Umut Nayir’in yaptığı asist ve kazandırdığı fauller santrforlu oyunun bize önemli katkısıydı. Rakip kaleye yakın, fizikli, pas dağıtabilen bir 9 numaranın varlığı etki yarattı. Montella’nın “Gol atıp kaybetmeyi mi tercih edersiniz...” gibi abuk yorumunu geçersiz kılmaya ilk yarı da yeterdi ama ikinci devrede çok daha iyi oynadı milliler. Kerem’in birbirinden güzel golleriyle üçü bulup liderliği de aldık. Umut’un kaçırdığı net pozisyon kırılma anı olmadı Allah’tan.

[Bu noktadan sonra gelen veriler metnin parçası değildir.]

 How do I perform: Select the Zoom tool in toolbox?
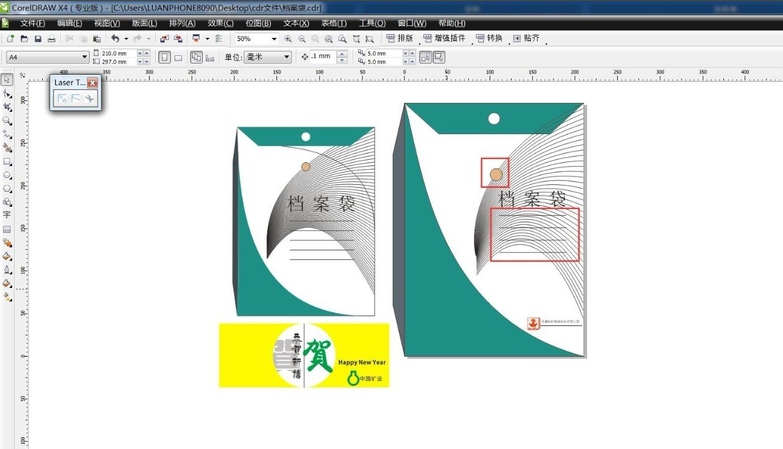click(7, 120)
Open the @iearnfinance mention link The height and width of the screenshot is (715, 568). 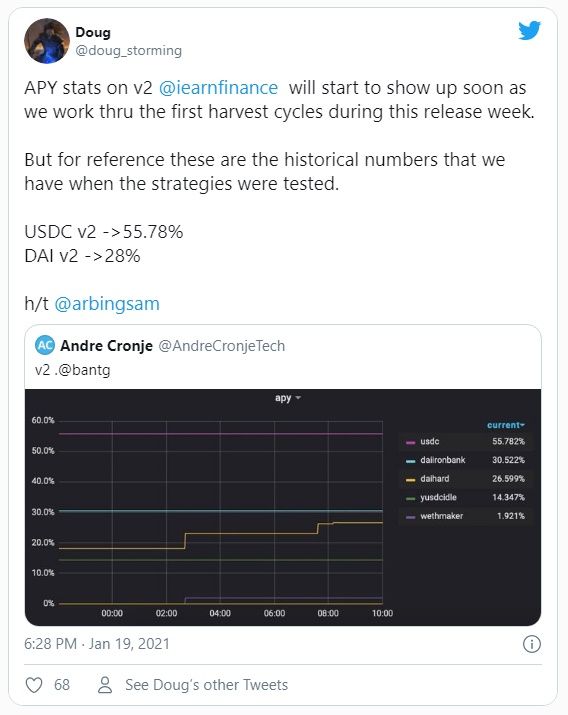coord(218,88)
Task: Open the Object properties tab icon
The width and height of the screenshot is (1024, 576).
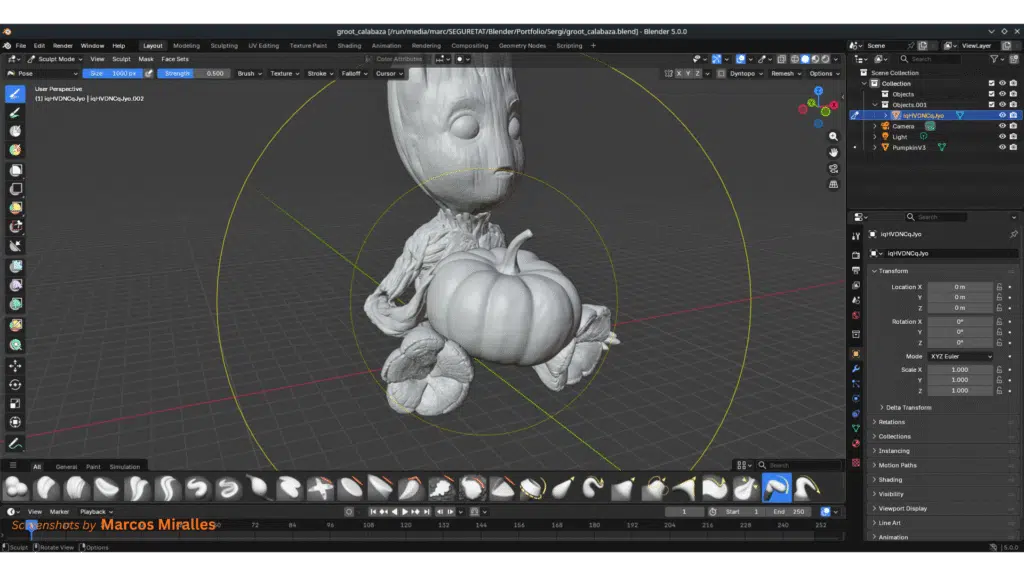Action: [x=856, y=353]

Orta alanın düştüğünü görmesine rağmen oyuncu değişikliğinde geç kalan Montella yine kendini eleştirtecek bir konu buldu.

En büyük silahı, belki de tek silahı duran top olan, 2-0 kazandıkları Karadağ maçında iki golü de kornerden bulan İzlanda dün de aynı şekilde ağlarımızı sarstı. İlk kornerlerinde golü attılar; ne adam ne de alan savunması yapabildik. İzlanda resmen çoban matı yaptı. Ulaşmak istediğimiz seviyeler açısından üzücü...

Yetenekli ayakların yüksek pas kalitesiyle oynadığı her maçta favori oluruz. Bu iskelete bir de net bir 9 numara eklersek A Ligi’ne yükselmek bir yana Dünya Kupası’na da katılırız. Dileğimiz de bu...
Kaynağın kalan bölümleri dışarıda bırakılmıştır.